Ruch Ostatnie Pokolenie komentuje działania służb
Przedstawiciele ruchu Ostatnie Pokolenie określili interwencję jako represję motywowaną politycznie. Jak podaje jeden z uczestników protestu, funkcjonariusze policji mieli zapowiedzieć, że podobna procedura będzie stosowana w przyszłości, co – zdaniem aktywistów – ma na celu zastraszenie osób podejmujących działania klimatyczne.
Organizacja wskazuje również, że obecne przepisy nie są wystarczające do skutecznego karania protestujących, a państwo – zamiast prowadzić debatę na temat kryzysu klimatycznego – ucieka się do środków przymusu bezpośredniego i instrumentalizacji służb zdrowia psychicznego.
Kontekst prawny: co wolno policji?
Z prawnego punktu widzenia policja ma obowiązek reagowania na wszelkie działania, które mogą zagrażać zdrowiu i życiu obywateli – w tym na próby samookaleczenia lub samobójcze. Blokowanie ruchliwej arterii, przyklejenie się do asfaltu i utrudnienie przejazdu karetek czy straży pożarnej może zostać zinterpretowane jako zagrożenie dla życia zarówno protestujących, jak i uczestników ruchu drogowego.
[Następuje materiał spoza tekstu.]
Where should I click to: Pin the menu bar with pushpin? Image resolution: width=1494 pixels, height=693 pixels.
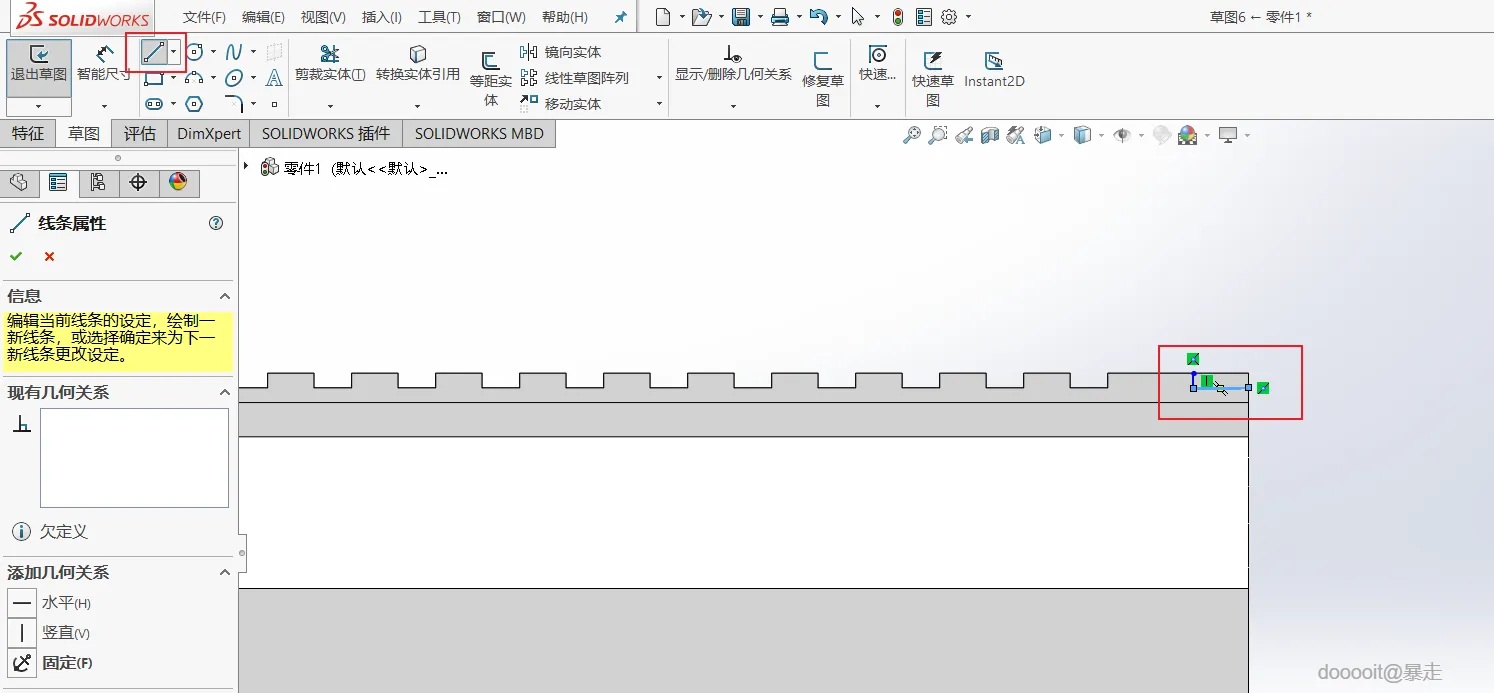pyautogui.click(x=621, y=17)
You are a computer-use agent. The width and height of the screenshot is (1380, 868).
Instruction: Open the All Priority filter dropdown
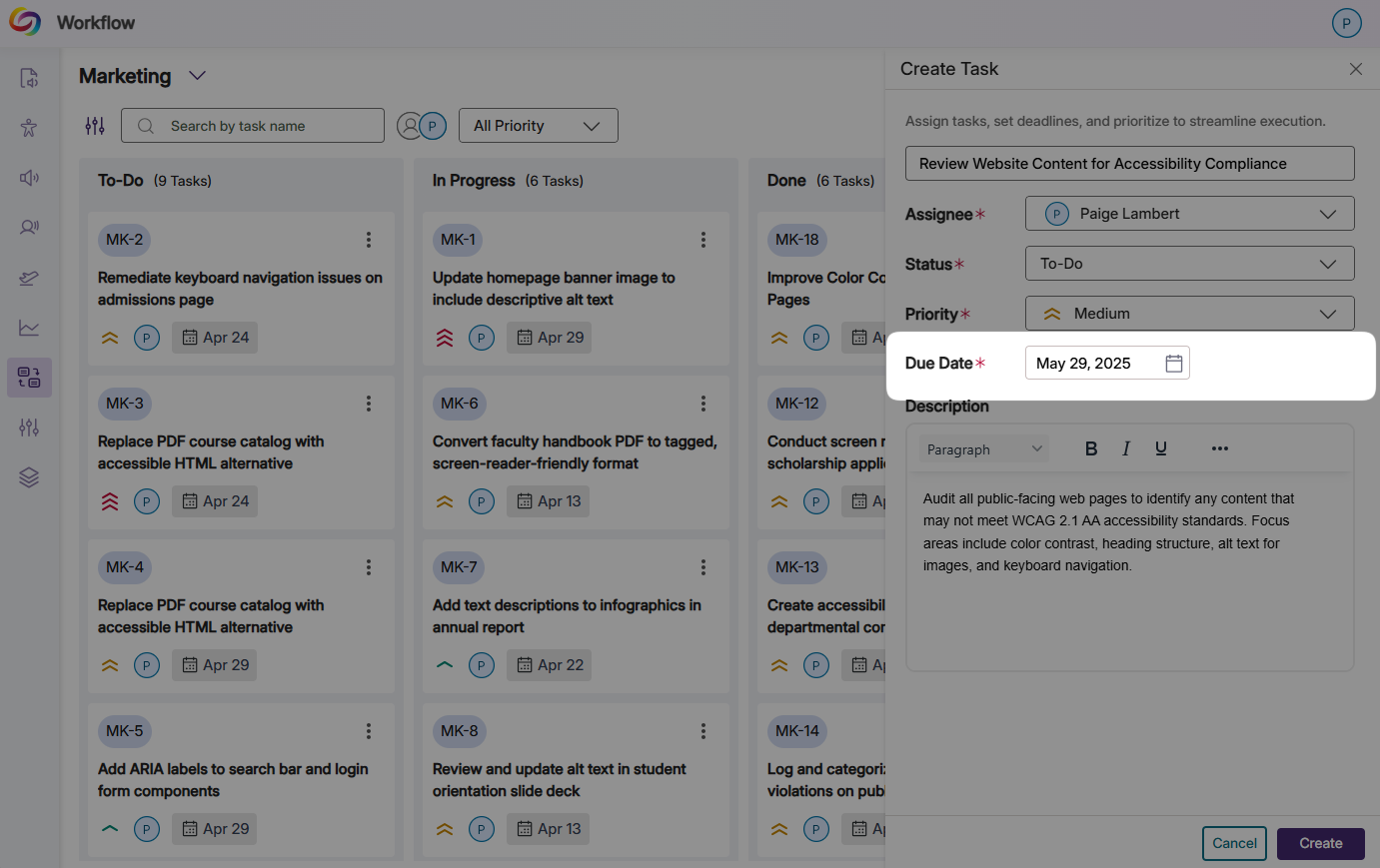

Jednak zakwalifikowanie tego typu protestu jako próby samobójczej jest działaniem kontrowersyjnym i rzadko spotykanym. Eksperci z zakresu prawa i psychiatrii zauważają, że kluczowe znaczenie mają intencje protestujących – a te trudno jednoznacznie ustalić bez wnikliwej analizy.
Czy obserwacja psychiatryczna stanie się nowym narzędziem represji?
W świetle coraz częstszych protestów klimatycznych, w tym również tych o charakterze ekstremalnym, pojawia się pytanie, czy państwo może – i powinno – wykorzystywać mechanizmy zdrowia psychicznego do neutralizowania protestów społecznych.
Obserwacja psychiatryczna nie jest formą kary, ale środkiem zabezpieczającym, mającym na celu ochronę życia i zdrowia. Jednak jej nadużywanie może prowadzić do naruszenia podstawowych praw obywatelskich – w tym wolności zgromadzeń i prawa do wyrażania poglądów.
Z drugiej strony, zdaniem części komentatorów, dotychczasowe sankcje wobec takich działań były zbyt łagodne, co zachęcało aktywistów do coraz bardziej radykalnych form protestu. „Kary są po prostu śmieszne” – przyznał anonimowo jeden z funkcjonariuszy biorących udział w akcji.
Perspektywa na przyszłość: rosnące napięcia wokół protestów klimatycznych
Incydent na Moście Siekierkowskim może być punktem zwrotnym w sposobie reagowania państwa na protesty klimatyczne w Polsce. Możliwe są trzy scenariusze:
- Zaostrzenie przepisów karnych wobec osób blokujących drogi publiczne.
- Częstsze sięganie po narzędzia medyczno-psychiatryczne jako środki prewencyjne.
- Rozpoczęcie debaty publicznej nad granicami wolności obywatelskich i odpowiedzialności za eskalację form protestu.
Nie ma wątpliwości, że temat ten budzi silne emocje – zarówno wśród zwolenników walki ze zmianami klimatu, jak i tych, którzy uważają, że forma nie może przysłaniać treści, a bezpieczeństwo obywateli powinno mieć pierwszeństwo.